Bom Filho, retrucou meu pai. Explicou que deveria tratar-se
de um equipamento para eliminar os detritos orgânicos gerados
pelos tripulantes da nave. Há também, explicou meu pai,
os equipamentos para eliminar todo o tipo de lixo gerado dentro da
nave. Utilizam processos de desintegração e transformação
molecular, conforme o caso. As minúsculas cápsulas remanescentes
são armazenadas em compartimentos estanques e, quando a nave
estiver num entreposto, são descarregadas.

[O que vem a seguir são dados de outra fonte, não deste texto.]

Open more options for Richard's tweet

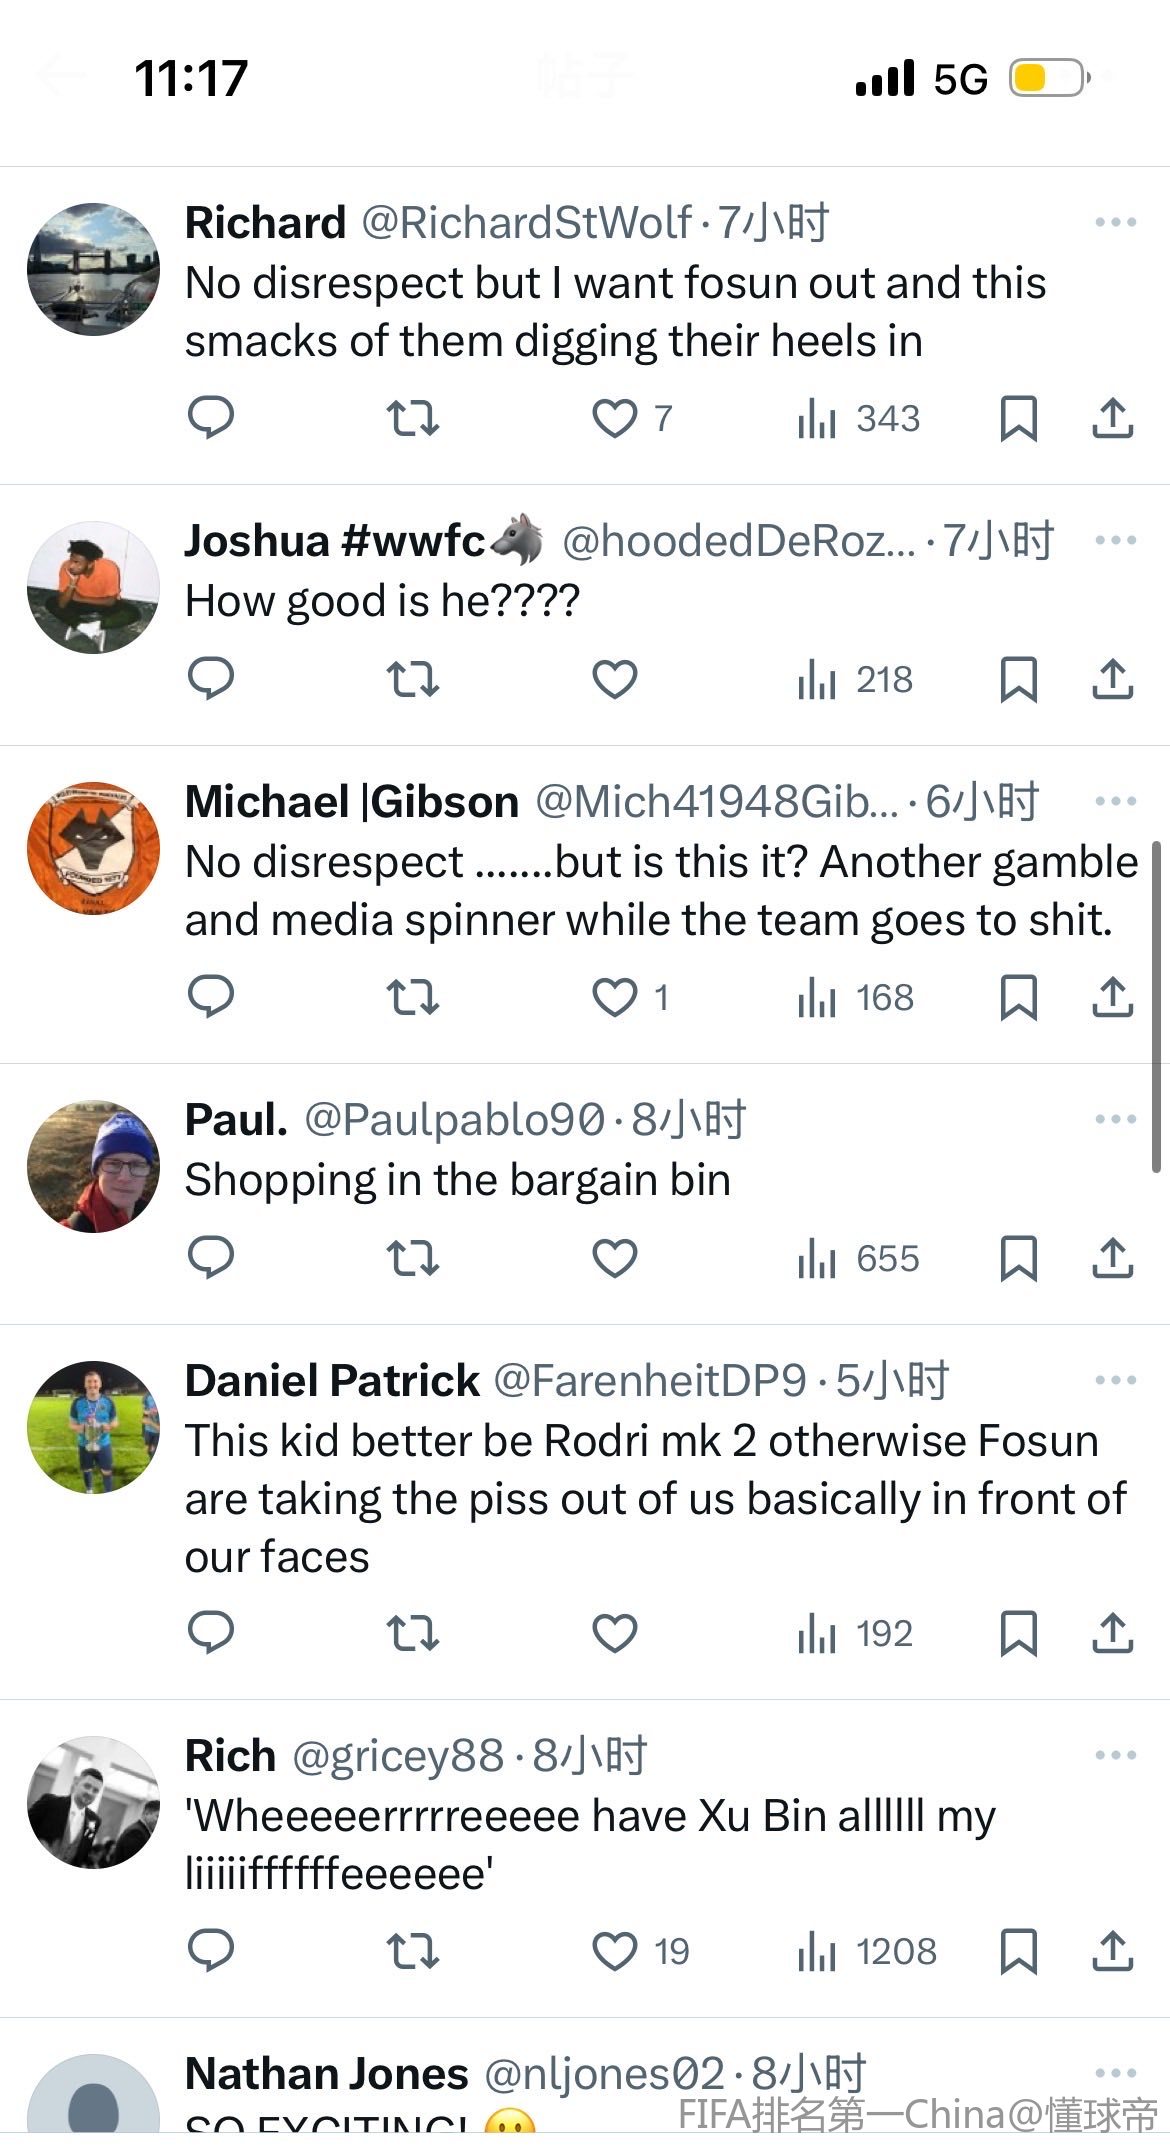1115,222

- Mas filho, e o hospital? Vistes um hospital na nave?
Como era?
Respondi-lhe conforme as imagens que tinham ficado no
meu consciente. Era um grande corredor, muito bonito, cheio de portas.
Me lembro que passei por ele e o instrutor explicou que estávamos
num hospital e, portanto, não devíamos conversar alto.
Por vezes passava um homem ou uma mulher, carregando uma bandeja ou
um instrumento. Tentei localizar, no meu desenho, onde se situava
o hospital. Ficava numa parte superior da nave. Meu pai explicou que
em todas as naves interestrelares e intergalácticas, os hospitais
eram necessários. Devido ao tempo de permanência da tripulação
dentro das naves, a possibilidade de ocorrem problemas de saúde
eram reais. Então, tudo tinha que estar estruturado para bem
cuidar da saúde dos tripulantes. Também, em muitas delas,
existem os contatos com estruturas de vida desconhecidas, que podem
interferir na saúde dos tripulantes. Assim, estes hospitais
são muito bem aparelhados, com profissionais extremamente capazes,
e com computadores avançados para lhes auxiliar em quaisquer
decisão. A saúde física, mental e espiritual
dos tripulantes destas naves é prioridade. Independente do
posto do tripulante.
Enquanto meu pai falava, fiquei pensando naqueles seres
horríveis que estavam conversando com ele no Grande Ambiente.
Preciso saber mais sobre eles. Porquê estavam ali? Quem são?
Percebendo que estava ansioso, perguntou-me:
- Filho, queres falar alguma coisa com o papai. Pode
falar!
- Pai, e aqueles monstros, quem são?